Il va du Nord au Sud, de l’Est à l’Ouest, au gré de sa fantaisie. Partout où il est reconnu, il est accueilli, fêté, surtout par la jeunesse dont il connaît bien le cœur et dont il sait traduire les sentiments en un langage digne des sujets qu’il chante.

Vu son genre, nous n’hésitons pas à l’appeler le poète de l’amour ou l’amant des « muses érotiques ».

— Si Ammar Boulifa (1904), « Recueil de poésies kabyles »

Mouloud Feraoun : « Voilà pourquoi des rimes divines ont pu servir à des paroles profanes »

Il est en Kabylie un nom que tout le monde connaît, un poète dont tout le monde vénère la légende : Si Mohand-ou-Mhand des Ath Irathen. Cette popularité est d’autant plus remarquable que l’œuvre de Si Mohand n’a été véhiculée chez un peuple alors illettré et dont la langue ne s’écrit pas, que par la parole ou le chant.

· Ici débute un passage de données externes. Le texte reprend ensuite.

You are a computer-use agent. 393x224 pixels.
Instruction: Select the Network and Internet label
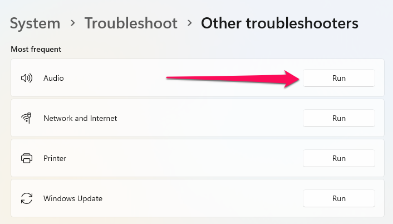80,118
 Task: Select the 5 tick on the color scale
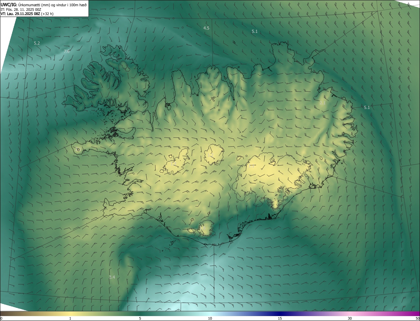click(x=140, y=318)
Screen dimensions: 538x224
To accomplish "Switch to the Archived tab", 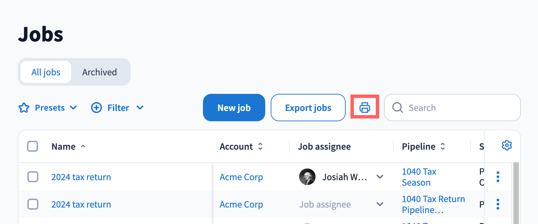I will [100, 72].

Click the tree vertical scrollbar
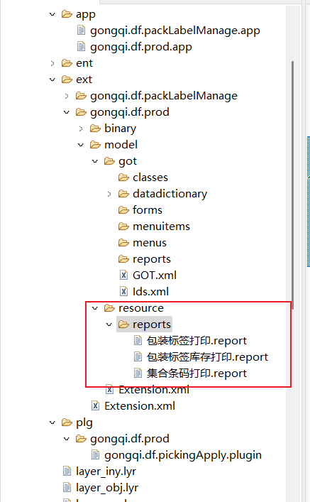[292, 185]
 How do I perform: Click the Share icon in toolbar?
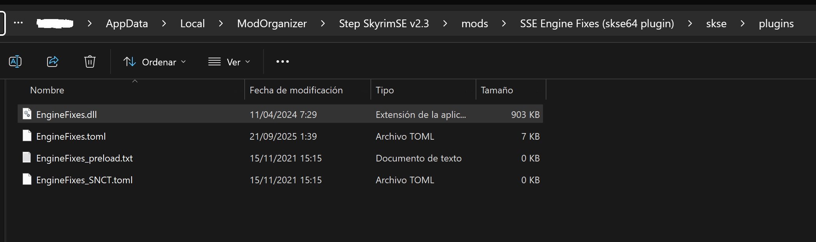(53, 61)
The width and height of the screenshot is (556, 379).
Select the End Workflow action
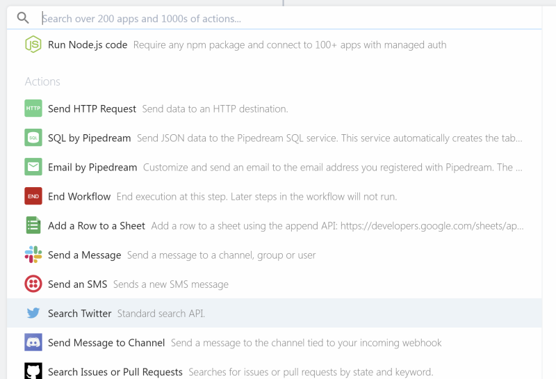(275, 196)
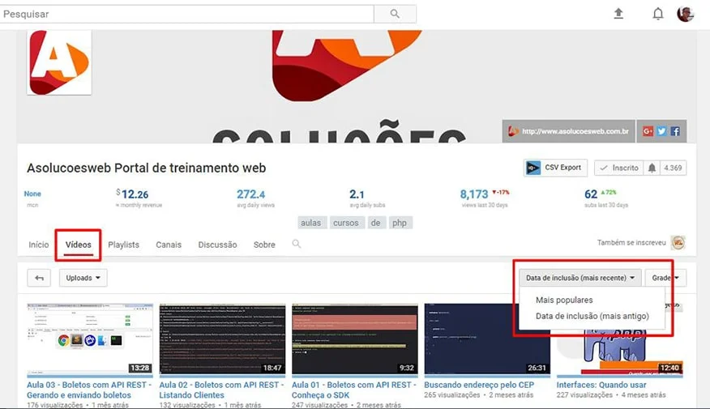Open the Twitter icon on banner
The width and height of the screenshot is (710, 409).
[x=661, y=131]
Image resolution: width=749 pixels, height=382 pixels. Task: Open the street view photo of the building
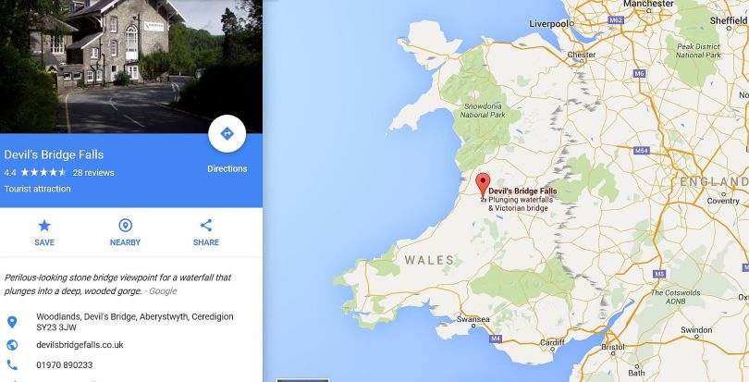pos(131,67)

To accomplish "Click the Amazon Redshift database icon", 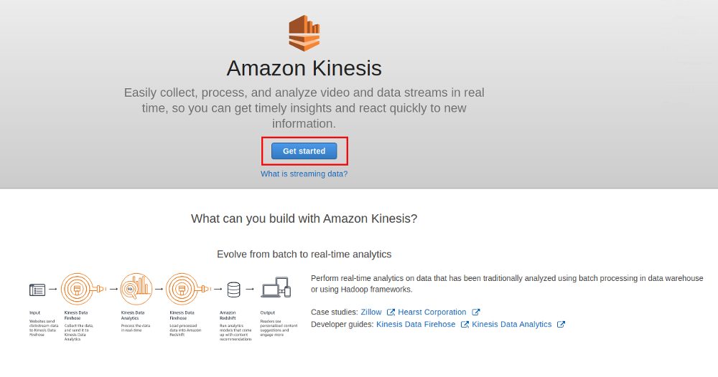I will click(233, 290).
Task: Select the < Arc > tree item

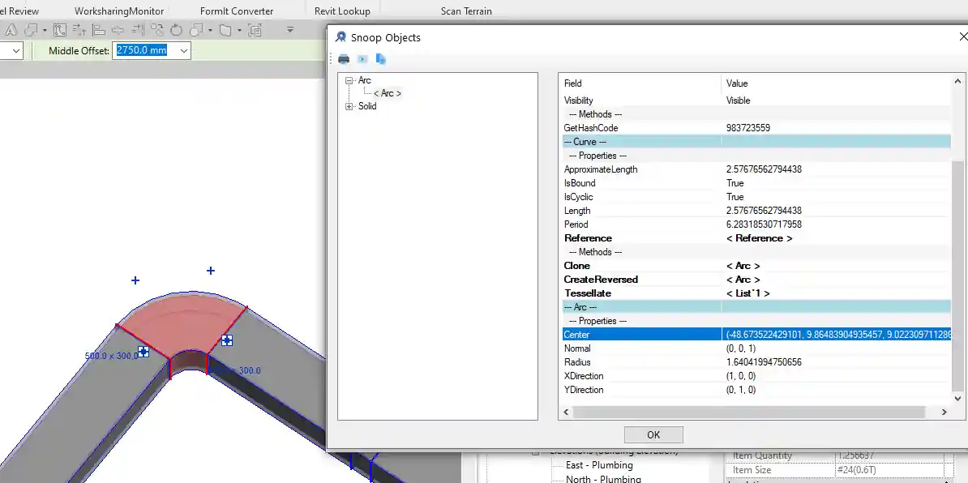Action: (x=387, y=93)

On peut aussi se demander comment un poète profane a pu devenir l’incarnation d’un peuple dont la réserve n’est pas la moindre vertu et qui considère comme immorale la musique chantant l’amour.

Si Mohand n’a pas souffert de la réprobation populaire. C’est qu’il ne cherche à intéresser personne, n’attend rien de personne : ce qu’il dit de lui, il le dit à lui-même.

Un jour, raconte-t-on, un ange se présenta à lui et lui fit cette proposition : « rime et je parlerai, ou bien alors parle et je rimerai. » Si Mohand choisit de parler. Voilà pourquoi des rimes divines ont pu servir à des paroles profanes, car le fantastique poète, nanti du précieux cadeau, se soucia moins de glorifier les anges que de traduire ses propres tourments.

— Mouloud Feraoun (1960), Les poèmes de Si Mohand

Mouloud Mammeri : « le symbole d'un destin collectif »

Il est entré dans le légende de son vivant même ; et rétrospectivement l'on comprend bien pourquoi. Après les diverses tragédies d'une jeunesse troublée, Mohand est vite devenu l'homme d'une vocation et, à travers elle, le symbole d'un destin collectif.

Pour Si Mohand, la poésie n'était ni un métier ni un accident, c'était un destin : il ne l'avait ni cherché ni choisi, elle s'est imposée à lui comme un fatum (destin, fatalité). Il avait reçu, au vrai sens du mot, "la vocation", il avait été "appelé" ; l'expression kabyle le dit bien : tettunefk-as, cela lui a été donné. Et il n'était pas plus libre de refuser le don que de changer la couleur de ses yeux.

— Mouloud Mammeri (1969), « Les Isefra de Si Mohand ou Mhand »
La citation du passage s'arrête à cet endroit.